MATERIAL FOR THIS EXERCISE.
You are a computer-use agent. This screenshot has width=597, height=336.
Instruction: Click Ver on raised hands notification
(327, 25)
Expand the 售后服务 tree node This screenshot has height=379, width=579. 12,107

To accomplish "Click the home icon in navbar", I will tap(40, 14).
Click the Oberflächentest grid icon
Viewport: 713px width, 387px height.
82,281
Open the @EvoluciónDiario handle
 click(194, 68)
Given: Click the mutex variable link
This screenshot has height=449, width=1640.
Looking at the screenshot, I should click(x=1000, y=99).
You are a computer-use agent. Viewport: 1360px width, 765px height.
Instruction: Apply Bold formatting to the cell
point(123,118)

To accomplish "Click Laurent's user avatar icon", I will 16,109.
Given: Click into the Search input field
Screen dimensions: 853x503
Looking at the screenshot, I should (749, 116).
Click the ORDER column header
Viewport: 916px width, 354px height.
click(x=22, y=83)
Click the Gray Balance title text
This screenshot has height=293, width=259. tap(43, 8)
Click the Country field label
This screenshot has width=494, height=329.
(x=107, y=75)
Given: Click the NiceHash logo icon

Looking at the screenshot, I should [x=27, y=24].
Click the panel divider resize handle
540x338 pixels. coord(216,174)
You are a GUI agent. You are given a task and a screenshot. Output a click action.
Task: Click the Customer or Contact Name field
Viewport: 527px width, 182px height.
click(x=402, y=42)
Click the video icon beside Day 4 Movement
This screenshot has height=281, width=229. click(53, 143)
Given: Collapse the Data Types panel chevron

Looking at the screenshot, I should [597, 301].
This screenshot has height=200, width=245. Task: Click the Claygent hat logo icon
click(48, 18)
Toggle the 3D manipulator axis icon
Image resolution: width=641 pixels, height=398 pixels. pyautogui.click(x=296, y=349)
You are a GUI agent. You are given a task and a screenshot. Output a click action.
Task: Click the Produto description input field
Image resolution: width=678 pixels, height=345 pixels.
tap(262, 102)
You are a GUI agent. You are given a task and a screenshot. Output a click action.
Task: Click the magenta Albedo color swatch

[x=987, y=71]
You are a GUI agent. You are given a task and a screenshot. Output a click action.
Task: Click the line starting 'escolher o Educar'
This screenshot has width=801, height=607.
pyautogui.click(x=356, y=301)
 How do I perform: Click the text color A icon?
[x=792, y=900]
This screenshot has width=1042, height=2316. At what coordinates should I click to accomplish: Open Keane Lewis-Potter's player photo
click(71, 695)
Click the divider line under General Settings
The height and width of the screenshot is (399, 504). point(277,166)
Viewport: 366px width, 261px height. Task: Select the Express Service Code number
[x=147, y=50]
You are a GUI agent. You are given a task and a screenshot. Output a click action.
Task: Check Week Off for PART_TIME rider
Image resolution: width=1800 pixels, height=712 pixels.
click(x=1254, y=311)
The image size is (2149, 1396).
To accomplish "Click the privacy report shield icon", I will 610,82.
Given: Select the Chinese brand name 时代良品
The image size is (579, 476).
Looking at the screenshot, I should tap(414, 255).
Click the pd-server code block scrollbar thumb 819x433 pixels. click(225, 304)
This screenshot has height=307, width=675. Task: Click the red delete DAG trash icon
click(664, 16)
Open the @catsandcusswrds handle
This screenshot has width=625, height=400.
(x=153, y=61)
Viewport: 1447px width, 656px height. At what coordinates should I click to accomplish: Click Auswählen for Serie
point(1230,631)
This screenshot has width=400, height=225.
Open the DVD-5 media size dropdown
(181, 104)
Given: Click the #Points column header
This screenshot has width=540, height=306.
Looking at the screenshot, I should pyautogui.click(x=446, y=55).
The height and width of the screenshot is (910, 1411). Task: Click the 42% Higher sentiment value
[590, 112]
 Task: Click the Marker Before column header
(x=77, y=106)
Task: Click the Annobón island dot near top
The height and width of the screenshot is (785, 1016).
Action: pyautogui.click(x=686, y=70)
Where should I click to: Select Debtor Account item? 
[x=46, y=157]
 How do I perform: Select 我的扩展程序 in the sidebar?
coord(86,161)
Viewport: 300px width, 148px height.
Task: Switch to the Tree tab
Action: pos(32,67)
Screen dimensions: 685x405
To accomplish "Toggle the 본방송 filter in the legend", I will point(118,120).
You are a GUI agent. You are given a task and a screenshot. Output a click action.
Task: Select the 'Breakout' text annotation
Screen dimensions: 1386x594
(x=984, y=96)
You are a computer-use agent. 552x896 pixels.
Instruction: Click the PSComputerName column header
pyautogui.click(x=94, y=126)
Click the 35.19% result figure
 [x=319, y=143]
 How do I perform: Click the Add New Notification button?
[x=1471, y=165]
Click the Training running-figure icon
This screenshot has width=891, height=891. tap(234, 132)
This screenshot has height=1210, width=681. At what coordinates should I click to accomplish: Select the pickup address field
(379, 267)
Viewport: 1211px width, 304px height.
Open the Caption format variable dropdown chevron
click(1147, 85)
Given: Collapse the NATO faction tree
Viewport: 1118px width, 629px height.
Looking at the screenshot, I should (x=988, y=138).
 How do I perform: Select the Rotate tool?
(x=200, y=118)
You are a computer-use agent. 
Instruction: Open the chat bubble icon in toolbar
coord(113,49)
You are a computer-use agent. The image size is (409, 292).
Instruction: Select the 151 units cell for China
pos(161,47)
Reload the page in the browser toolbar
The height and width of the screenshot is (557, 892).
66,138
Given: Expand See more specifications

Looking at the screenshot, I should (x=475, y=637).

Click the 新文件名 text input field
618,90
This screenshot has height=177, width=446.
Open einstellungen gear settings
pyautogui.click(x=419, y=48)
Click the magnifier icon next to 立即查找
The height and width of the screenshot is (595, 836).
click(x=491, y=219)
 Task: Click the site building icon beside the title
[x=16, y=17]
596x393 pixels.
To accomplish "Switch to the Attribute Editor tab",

TASK TO COMPLETE.
Reproduce the data above word for word, from its very beginning through the line that contains "I will 16,109.", including both ends.

TASK ANSWER.
You are a computer-use agent. This screenshot has width=597, height=336.
Instruction: Click Ver on raised hands notification
(327, 25)
Expand the 售后服务 tree node This screenshot has height=379, width=579. 12,107

To accomplish "Click the home icon in navbar", I will tap(40, 14).
Click the Oberflächentest grid icon
Viewport: 713px width, 387px height.
82,281
Open the @EvoluciónDiario handle
 click(194, 68)
Given: Click the mutex variable link
This screenshot has height=449, width=1640.
Looking at the screenshot, I should click(x=1000, y=99).
You are a computer-use agent. Viewport: 1360px width, 765px height.
Instruction: Apply Bold formatting to the cell
point(123,118)

To accomplish "Click Laurent's user avatar icon", I will 16,109.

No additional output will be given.